Káma-Kapúska! Making Marks in Indian Country, 1833–34

Project Narrative

“Káma-Kapúska! Making Marks in Indian Country, 1833–34” presents a small, in-depth portion of my research into the surviving records of contact zones along the Missouri River in Indian Territory in the 1830s. This project narrative lays out the underlying process and methodology in the project’s construction, as well as its alignment with current ideas and trends in digital humanities at large.‍[1]
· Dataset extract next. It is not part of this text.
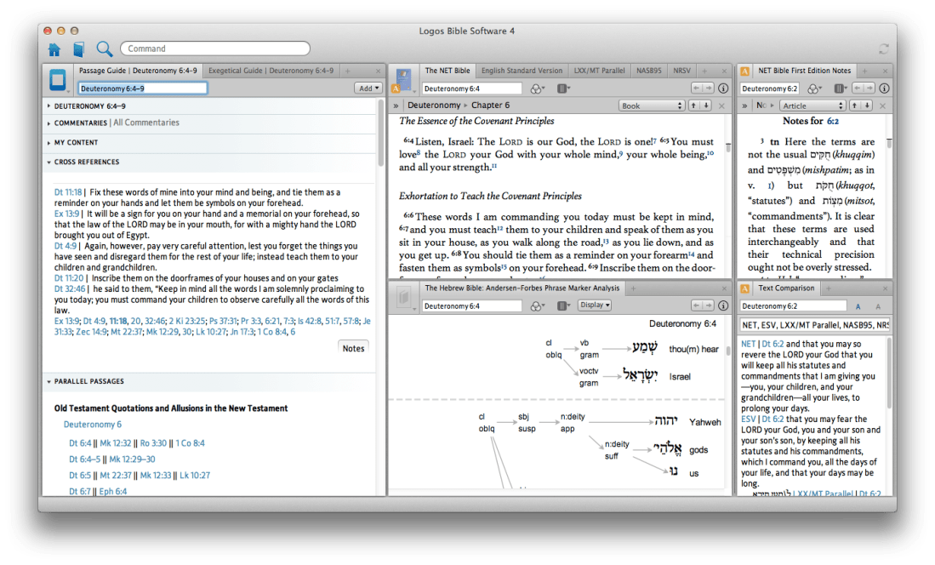Viewport: 935px width, 565px height.
Task: Open the Book navigation dropdown
Action: 652,106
Making the Archive Visible

“Káma-Kapúska! Making Marks in Indian Country, 1833–34” started as a digital project with the goal of using digital tools to make visible the archive of material on which the project is based. This is particularly vital, as Native American source material—whether by or about Native peoples—has often been held by distant archival repositories, inaccessible to their source communities. These repositories have also been shaped by the various academic disciplines that developed to study Native American cultures, such as art history, anthropology, archaeology, and linguistics, and scholars working in these distinct fields often routed their materials into disciplinary-specific and geographically separate collections, scattering tribal materials across any number of spaces.‍[2] In the case of this project, Karl Bodmer’s watercolors emerged from the Wied-Neuwied family estate in 1955, when a small exhibition of the works was organized and toured by the Smithsonian Institution.‍[3] The watercolors and surviving documentation, including Prince Maximilian zu Wied-Neuwied’s original journals, were then purchased by Northern Natural Gas Company (later known as Enron), who gifted them to the Joslyn Art Museum in Omaha, Nebraska. Only published occasionally in scholarly volumes, these collections did not become widely available until the Joslyn undertook major publication projects beginning in the early 1990s.‍[4] While Bodmer’s images are now available via the internet, the journals remain largely unknown or are grouped together with the historically less reliable writings of Missouri River artists George Catlin, John James Audubon, and Karl Wimar.‍[5]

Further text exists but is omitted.